本文 =>
-*-
こんにちは原田です。
猫と学ぶ簿記超入門 第29話をお届けします。
今回は資本取引のお話。
同じお金が出たり入ったりする取引でも、
簿記では損益に入れていいものといけないものがあり、
配当金の支払いは利益剰余金が直接減る資本取引です。
登場猫物と登場人物
原田会計の招きネコ、マネ
原田会計代表、公認会計士の原田(以下ひで)
前回のお話
配当金勘定は費用?資産?負債?
マネ:ひでー。ちょっと教えて。
ひで:なんじゃー?
マネ:この出金見てよ。
ひで:ん?配当金230万円の支払い?
これがどうかしたん?
マネ:配当金っていうのは、そりゃ見たらわかる。
仕訳も、
配当金 | 2,300,000円 | 普通預金 | 2,300,000円 |
こうなるっていうのはわかるんやけど、
この借方の配当金って販売費及び一般管理費でええの?
いや、営業には直接関係ないから営業外費用か?
ひで:両方間違い、ブブブのブー。
マネ:なんでじゃー?ほんなら特別損失?
いや、んなことはないな???
ひで:それもブブー。ブブブのブー。
マネ:と、いうことは・・・(੭ ᐕ)) ん?
どういうこと?
ひで:配当金の支払いは損益には入ってこないっちゅーこっちゃな。
マネ:ますます意味がわからん。
この配当金っていう勘定科目、資産か負債っていうこと?
ひで:それもまた違う。
配当金の支払いは資本取引
ひで:答えは、配当金の支払いは、資本取引やねん。
ほんで、資本取引っていうのは、
純資産を直接増減させるような取引の事を言う。
まず、この図を見てもらおうか。
複式簿記の基本構造なんやけど、収益と費用の差額が(当期)利益で、
それが貸借対照表の右下部分に蓄積されていくっていうイメージな。
で、配当金っていうのは、この出来上がった貸借対象上の右下、
純資産のところから直接出ていくねん。
-*-
[データセットに含まれる行]

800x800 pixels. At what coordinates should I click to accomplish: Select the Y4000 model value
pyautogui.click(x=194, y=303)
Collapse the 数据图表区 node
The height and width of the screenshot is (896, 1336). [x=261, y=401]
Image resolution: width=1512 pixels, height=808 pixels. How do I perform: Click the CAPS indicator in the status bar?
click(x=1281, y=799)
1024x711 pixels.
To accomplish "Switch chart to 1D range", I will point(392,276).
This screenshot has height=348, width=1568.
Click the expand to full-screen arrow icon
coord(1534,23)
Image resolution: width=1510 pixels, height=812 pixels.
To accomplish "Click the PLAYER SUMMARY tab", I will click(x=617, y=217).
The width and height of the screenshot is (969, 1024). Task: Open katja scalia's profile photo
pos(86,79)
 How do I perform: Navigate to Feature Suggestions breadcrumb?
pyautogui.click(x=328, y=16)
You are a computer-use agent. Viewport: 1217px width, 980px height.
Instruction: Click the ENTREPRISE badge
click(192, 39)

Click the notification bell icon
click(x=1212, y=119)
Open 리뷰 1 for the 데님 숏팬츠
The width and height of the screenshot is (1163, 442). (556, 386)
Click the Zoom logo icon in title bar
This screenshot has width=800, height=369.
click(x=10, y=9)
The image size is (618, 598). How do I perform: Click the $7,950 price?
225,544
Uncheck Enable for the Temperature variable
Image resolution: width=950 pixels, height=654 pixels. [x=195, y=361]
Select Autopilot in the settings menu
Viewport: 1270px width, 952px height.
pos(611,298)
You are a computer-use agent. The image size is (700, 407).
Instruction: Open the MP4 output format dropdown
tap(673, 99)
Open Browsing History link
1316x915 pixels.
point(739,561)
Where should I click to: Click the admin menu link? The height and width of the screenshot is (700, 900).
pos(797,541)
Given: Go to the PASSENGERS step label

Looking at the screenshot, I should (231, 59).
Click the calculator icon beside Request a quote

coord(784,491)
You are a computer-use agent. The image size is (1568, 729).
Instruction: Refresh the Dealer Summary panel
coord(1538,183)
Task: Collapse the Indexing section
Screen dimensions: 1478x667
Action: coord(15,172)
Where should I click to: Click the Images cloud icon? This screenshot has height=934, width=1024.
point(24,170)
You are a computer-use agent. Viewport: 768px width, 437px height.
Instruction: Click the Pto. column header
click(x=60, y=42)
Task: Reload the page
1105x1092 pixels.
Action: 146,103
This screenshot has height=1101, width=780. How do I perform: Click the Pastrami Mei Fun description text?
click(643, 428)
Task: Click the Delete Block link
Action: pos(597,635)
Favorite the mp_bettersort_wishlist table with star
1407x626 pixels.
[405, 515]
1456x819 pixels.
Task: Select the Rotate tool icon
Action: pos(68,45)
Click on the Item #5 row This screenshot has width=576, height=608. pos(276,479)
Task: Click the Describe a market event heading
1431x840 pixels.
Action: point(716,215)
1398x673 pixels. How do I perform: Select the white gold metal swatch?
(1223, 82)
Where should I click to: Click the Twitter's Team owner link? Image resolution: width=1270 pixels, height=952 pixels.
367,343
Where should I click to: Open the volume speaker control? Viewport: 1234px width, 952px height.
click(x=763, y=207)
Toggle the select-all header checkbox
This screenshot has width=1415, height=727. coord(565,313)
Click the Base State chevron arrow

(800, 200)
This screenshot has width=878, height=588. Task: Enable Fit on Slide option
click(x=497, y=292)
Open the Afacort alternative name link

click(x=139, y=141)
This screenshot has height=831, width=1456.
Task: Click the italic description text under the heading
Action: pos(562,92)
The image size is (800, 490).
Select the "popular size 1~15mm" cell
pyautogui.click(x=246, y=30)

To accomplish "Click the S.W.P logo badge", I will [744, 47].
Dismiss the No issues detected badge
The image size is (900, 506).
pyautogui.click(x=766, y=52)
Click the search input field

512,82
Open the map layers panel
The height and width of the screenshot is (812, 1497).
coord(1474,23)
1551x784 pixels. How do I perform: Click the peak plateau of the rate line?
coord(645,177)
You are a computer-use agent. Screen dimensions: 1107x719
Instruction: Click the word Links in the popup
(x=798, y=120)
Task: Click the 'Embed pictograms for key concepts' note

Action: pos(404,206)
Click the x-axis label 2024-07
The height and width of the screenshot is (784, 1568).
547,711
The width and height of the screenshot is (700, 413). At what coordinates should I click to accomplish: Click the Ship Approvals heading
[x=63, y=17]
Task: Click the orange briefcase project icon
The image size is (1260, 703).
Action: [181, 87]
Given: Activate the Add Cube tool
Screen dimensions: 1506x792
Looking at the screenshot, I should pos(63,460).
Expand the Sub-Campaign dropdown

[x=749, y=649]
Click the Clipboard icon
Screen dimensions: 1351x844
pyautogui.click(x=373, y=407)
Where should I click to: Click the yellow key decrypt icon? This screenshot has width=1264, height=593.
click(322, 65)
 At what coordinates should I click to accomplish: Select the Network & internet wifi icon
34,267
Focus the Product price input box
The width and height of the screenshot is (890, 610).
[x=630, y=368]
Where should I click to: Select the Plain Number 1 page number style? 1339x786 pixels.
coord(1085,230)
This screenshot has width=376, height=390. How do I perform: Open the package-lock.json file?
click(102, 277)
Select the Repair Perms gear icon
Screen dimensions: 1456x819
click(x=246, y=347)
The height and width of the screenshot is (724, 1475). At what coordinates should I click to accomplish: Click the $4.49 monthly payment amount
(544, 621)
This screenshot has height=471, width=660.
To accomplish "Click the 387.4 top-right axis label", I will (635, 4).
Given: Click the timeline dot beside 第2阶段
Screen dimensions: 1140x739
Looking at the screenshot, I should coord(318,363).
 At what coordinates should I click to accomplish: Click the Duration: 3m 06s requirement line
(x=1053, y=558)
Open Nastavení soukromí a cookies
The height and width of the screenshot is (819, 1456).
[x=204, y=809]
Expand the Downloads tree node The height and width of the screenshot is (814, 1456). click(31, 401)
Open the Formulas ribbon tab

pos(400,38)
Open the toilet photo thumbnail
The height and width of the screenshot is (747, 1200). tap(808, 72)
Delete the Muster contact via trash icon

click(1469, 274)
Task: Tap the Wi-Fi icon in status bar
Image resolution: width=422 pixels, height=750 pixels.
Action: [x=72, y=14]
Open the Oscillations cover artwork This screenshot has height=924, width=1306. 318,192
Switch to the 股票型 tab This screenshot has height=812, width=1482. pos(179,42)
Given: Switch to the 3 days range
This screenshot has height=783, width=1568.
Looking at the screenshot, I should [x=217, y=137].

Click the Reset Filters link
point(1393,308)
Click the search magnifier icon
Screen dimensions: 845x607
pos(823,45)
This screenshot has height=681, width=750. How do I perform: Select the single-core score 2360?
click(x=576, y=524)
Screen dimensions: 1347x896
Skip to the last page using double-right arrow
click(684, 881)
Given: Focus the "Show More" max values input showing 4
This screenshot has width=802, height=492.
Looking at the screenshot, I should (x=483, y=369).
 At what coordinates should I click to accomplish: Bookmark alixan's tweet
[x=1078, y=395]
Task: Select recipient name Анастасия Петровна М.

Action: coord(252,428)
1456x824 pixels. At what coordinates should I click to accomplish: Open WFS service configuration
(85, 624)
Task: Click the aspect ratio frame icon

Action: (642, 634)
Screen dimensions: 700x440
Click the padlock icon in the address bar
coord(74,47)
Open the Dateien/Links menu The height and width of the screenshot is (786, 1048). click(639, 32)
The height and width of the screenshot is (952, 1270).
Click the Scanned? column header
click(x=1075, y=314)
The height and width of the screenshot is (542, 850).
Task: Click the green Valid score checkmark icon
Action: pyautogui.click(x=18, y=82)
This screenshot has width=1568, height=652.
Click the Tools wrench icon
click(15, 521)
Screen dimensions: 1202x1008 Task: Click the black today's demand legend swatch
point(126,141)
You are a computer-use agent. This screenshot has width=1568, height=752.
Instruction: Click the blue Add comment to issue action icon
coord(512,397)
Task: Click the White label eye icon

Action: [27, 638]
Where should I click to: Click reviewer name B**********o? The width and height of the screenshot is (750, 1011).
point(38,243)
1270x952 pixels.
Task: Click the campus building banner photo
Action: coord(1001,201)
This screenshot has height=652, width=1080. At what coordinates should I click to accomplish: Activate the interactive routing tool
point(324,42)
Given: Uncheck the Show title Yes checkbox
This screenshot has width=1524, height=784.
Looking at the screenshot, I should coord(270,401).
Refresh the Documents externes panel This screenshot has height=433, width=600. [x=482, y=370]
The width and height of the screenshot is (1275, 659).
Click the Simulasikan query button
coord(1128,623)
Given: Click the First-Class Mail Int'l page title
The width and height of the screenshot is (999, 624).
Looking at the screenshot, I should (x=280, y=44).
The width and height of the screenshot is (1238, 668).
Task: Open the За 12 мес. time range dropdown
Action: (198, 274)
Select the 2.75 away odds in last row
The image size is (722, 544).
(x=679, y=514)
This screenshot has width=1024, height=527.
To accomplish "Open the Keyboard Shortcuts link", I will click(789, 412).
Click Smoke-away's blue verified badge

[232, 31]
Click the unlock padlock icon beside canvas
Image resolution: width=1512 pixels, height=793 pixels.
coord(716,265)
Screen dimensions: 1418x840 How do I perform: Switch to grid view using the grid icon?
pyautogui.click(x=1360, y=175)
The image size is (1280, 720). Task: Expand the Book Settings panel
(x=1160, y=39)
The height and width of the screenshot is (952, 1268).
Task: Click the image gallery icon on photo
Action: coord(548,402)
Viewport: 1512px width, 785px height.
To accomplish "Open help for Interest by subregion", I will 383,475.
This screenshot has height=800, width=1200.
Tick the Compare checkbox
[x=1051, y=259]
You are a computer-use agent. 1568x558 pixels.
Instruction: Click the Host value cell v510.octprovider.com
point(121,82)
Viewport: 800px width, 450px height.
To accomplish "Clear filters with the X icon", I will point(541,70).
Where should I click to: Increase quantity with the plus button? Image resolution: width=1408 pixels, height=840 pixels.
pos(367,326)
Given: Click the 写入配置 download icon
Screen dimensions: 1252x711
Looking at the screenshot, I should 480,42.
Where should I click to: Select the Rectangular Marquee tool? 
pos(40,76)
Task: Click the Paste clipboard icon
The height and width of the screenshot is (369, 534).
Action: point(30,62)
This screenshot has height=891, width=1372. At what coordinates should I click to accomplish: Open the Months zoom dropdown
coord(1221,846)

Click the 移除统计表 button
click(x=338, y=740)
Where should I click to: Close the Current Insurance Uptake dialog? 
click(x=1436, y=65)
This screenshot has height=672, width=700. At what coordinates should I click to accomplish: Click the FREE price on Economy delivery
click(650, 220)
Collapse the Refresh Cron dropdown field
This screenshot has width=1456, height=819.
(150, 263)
-*-
課題 => 本文のうち「マネ:この出金見てよ。」を含む語句で始まり「いや、んなことはないな???」で終わる部分を、「普通預金」を「当座預金」に置き換えて書き写すこと。

解答全文 =>
マネ:この出金見てよ。
ひで:ん?配当金230万円の支払い?
これがどうかしたん?
マネ:配当金っていうのは、そりゃ見たらわかる。
仕訳も、
配当金 | 2,300,000円 | 当座預金 | 2,300,000円 |
こうなるっていうのはわかるんやけど、
この借方の配当金って販売費及び一般管理費でええの?
いや、営業には直接関係ないから営業外費用か?
ひで:両方間違い、ブブブのブー。
マネ:なんでじゃー?ほんなら特別損失?
いや、んなことはないな???